(DATA TO EXAMINE Opens)

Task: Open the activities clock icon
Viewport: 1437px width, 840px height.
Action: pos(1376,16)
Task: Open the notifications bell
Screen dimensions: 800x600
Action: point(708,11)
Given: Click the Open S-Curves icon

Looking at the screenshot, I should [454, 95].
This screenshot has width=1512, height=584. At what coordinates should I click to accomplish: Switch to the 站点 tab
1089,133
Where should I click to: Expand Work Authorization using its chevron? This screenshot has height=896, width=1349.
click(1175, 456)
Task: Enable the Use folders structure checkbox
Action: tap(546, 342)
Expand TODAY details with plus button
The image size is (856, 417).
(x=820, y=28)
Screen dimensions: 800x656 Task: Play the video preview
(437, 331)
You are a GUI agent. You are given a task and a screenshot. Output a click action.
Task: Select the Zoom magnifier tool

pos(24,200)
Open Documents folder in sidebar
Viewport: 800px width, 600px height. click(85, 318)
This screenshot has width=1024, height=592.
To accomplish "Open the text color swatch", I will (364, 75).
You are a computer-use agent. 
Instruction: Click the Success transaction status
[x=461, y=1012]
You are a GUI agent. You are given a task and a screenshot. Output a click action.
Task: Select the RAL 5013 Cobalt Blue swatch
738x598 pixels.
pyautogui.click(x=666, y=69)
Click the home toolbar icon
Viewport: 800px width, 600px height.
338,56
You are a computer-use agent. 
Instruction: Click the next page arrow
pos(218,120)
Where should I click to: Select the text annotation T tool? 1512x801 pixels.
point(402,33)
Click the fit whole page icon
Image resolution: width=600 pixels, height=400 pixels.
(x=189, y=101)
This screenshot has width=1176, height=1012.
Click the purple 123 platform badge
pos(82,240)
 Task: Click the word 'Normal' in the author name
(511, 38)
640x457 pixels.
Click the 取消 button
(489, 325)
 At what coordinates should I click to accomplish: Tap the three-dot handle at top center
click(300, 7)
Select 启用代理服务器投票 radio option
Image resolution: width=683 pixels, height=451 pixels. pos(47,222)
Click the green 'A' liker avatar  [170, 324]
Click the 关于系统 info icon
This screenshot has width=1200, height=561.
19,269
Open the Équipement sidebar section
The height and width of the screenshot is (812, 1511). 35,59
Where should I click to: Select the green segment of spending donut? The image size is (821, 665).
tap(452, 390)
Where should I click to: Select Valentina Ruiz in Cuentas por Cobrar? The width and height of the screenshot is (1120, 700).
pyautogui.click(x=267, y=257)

(DATA TO EXAMINE Closes)

TASK TO CARRY OUT: Send back each record exactly as it stands.

RESULT FOR THIS TASK:
Task: Open the activities clock icon
Viewport: 1437px width, 840px height.
Action: pos(1376,16)
Task: Open the notifications bell
Screen dimensions: 800x600
Action: point(708,11)
Given: Click the Open S-Curves icon

Looking at the screenshot, I should [454, 95].
This screenshot has width=1512, height=584. At what coordinates should I click to accomplish: Switch to the 站点 tab
1089,133
Where should I click to: Expand Work Authorization using its chevron? This screenshot has height=896, width=1349.
click(1175, 456)
Task: Enable the Use folders structure checkbox
Action: tap(546, 342)
Expand TODAY details with plus button
The image size is (856, 417).
(x=820, y=28)
Screen dimensions: 800x656 Task: Play the video preview
(437, 331)
You are a GUI agent. You are given a task and a screenshot. Output a click action.
Task: Select the Zoom magnifier tool

pos(24,200)
Open Documents folder in sidebar
Viewport: 800px width, 600px height. click(85, 318)
This screenshot has width=1024, height=592.
To accomplish "Open the text color swatch", I will (364, 75).
You are a computer-use agent. 
Instruction: Click the Success transaction status
[x=461, y=1012]
You are a GUI agent. You are given a task and a screenshot. Output a click action.
Task: Select the RAL 5013 Cobalt Blue swatch
738x598 pixels.
pyautogui.click(x=666, y=69)
Click the home toolbar icon
Viewport: 800px width, 600px height.
338,56
You are a computer-use agent. 
Instruction: Click the next page arrow
pos(218,120)
Where should I click to: Select the text annotation T tool? 1512x801 pixels.
point(402,33)
Click the fit whole page icon
Image resolution: width=600 pixels, height=400 pixels.
(x=189, y=101)
This screenshot has width=1176, height=1012.
Click the purple 123 platform badge
pos(82,240)
 Task: Click the word 'Normal' in the author name
(511, 38)
640x457 pixels.
Click the 取消 button
(489, 325)
 At what coordinates should I click to accomplish: Tap the three-dot handle at top center
click(300, 7)
Select 启用代理服务器投票 radio option
Image resolution: width=683 pixels, height=451 pixels. pos(47,222)
Click the green 'A' liker avatar  [170, 324]
Click the 关于系统 info icon
This screenshot has width=1200, height=561.
19,269
Open the Équipement sidebar section
The height and width of the screenshot is (812, 1511). 35,59
Where should I click to: Select the green segment of spending donut? The image size is (821, 665).
tap(452, 390)
Where should I click to: Select Valentina Ruiz in Cuentas por Cobrar? The width and height of the screenshot is (1120, 700).
pyautogui.click(x=267, y=257)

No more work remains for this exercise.